There are, he conceded, aspects of the world ChatGPT is describing that it does not understand. But he rejected LeCun’s belief that you have to “act on” the world physically in order to understand it, which current AI models cannot do. (“That’s awfully tough on astrophysicists. They can’t act on black holes.”) Hinton thinks such reasoning quickly leads you towards what he has described as a “pre-scientific concept”: consciousness, an idea he can do without. “Understanding isn’t some kind of magic internal essence. It’s an updating of what it knows.”
In that sense, he thinks ChatGPT understands just as humans do. It absorbs data and adjusts its impression of the world. But there is nothing else going on, in man or machine.
“I believe in [the philosopher Ludwig] Wittgenstein’s position, which is that there is no ‘inner theatre’.” If you are asked to imagine a picnic on a sunny day, Hinton suggested, you do not see the picnic in an inner theatre inside your head; it is something conjured by your perceptual system in response to a demand for data. “There is no mental stuff as opposed to physical stuff.” There are “only nerve fibres coming in”. All we do is react to sensory input.
The difference between us and current AIs, Hinton thinks, is the range of input.
Thanks that’s super helpful and a super interesting interview, missed that.
I don’t know about anyone else but I’m getting “Don’t Look Up” vibes every day an expert comes out with an alarmist take.

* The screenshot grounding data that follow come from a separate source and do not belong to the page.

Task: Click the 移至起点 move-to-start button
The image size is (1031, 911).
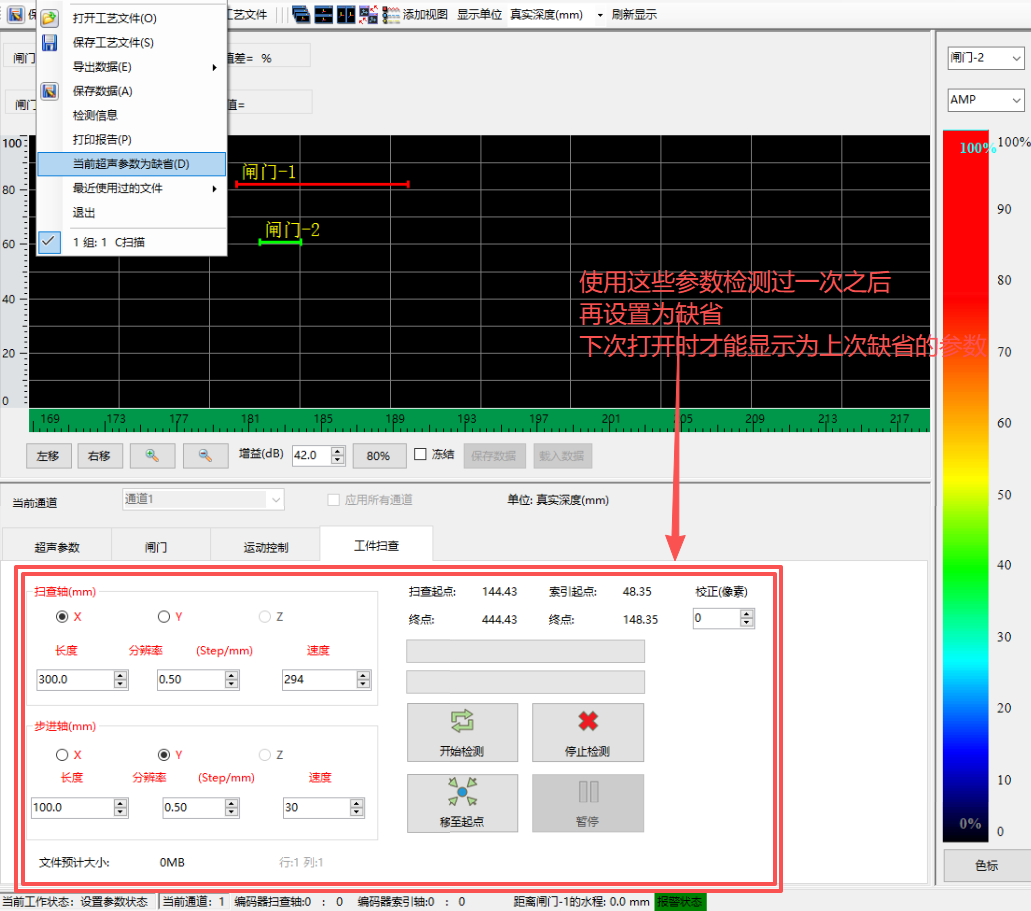Action: click(x=462, y=803)
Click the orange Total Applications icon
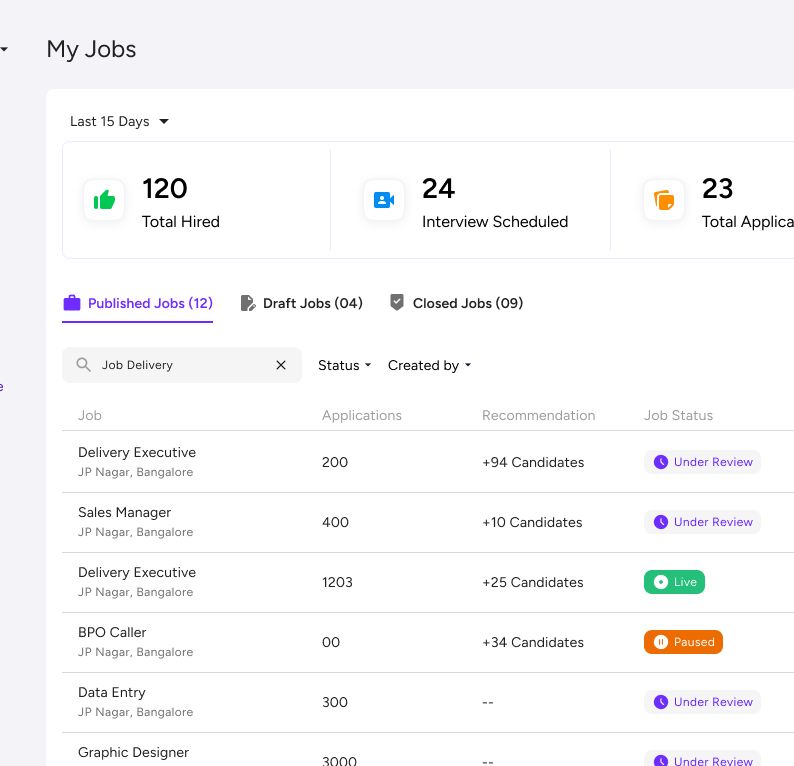794x766 pixels. [664, 200]
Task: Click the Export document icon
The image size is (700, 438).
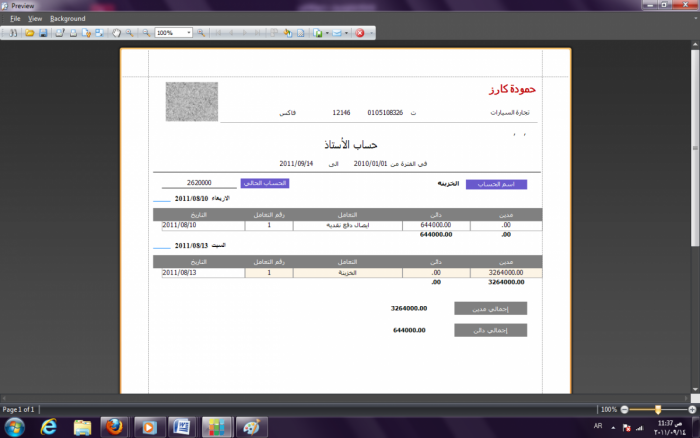Action: [316, 33]

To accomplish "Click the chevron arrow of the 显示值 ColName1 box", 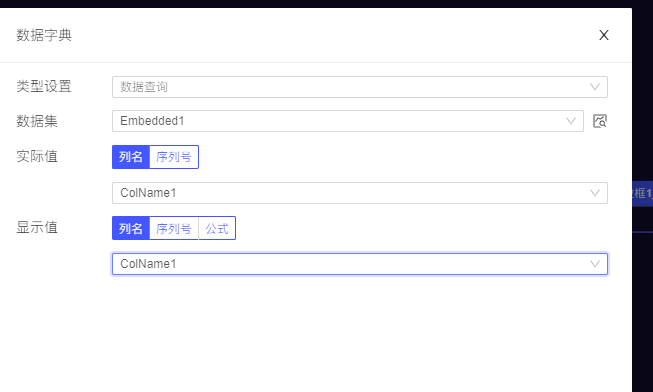I will coord(595,264).
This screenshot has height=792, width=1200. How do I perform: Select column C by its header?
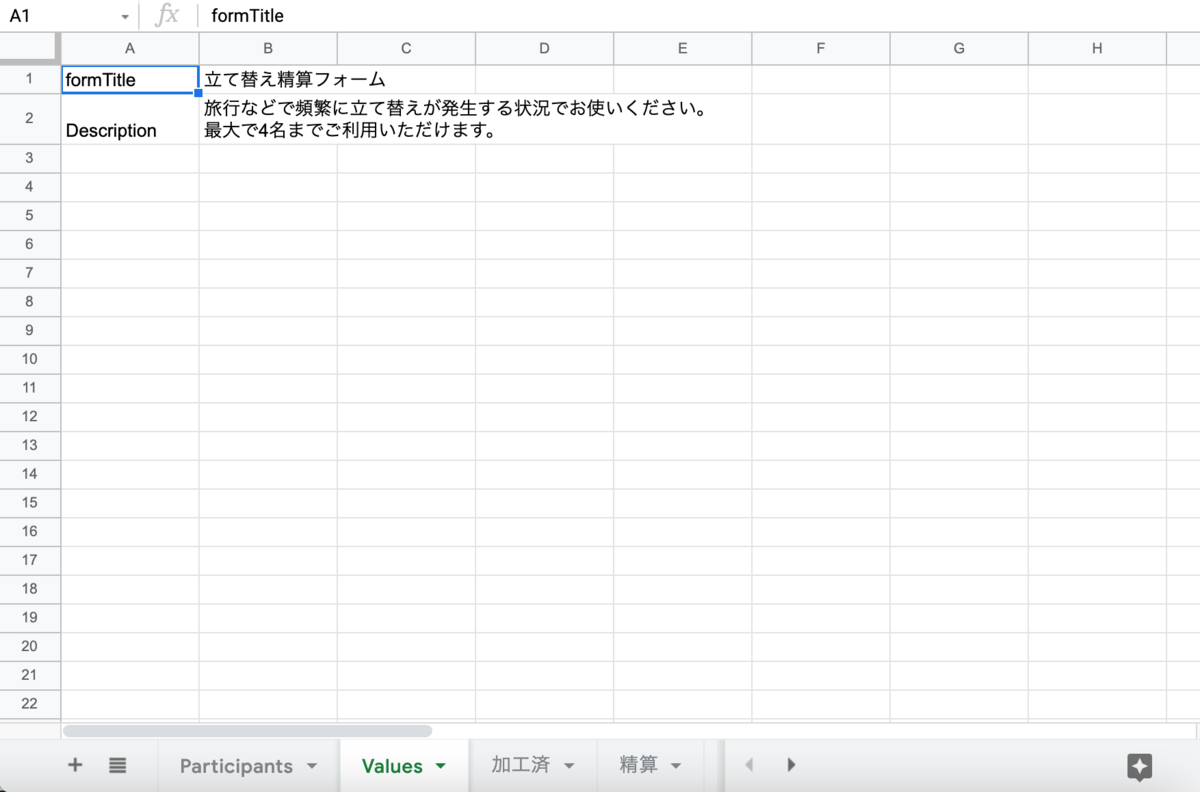pos(405,47)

It’s like a conspiracy that’s published from the start but just ignored/downplayed by society at large. But maybe I’m just also an alarmist lol, a “thinking machines are here” at the very least.
> The book’s core argument is that an artificial intelligence that could equal or exceed human intelligence—sometimes called artificial general intelligence (AGI)—is for mathematical reasons impossible.
Mathematically impossible? Really? I wonder how much of this book has already been disproved by the existence of GPT-4. (One of the chapter titles is "Why machines will not master human language". LOL.)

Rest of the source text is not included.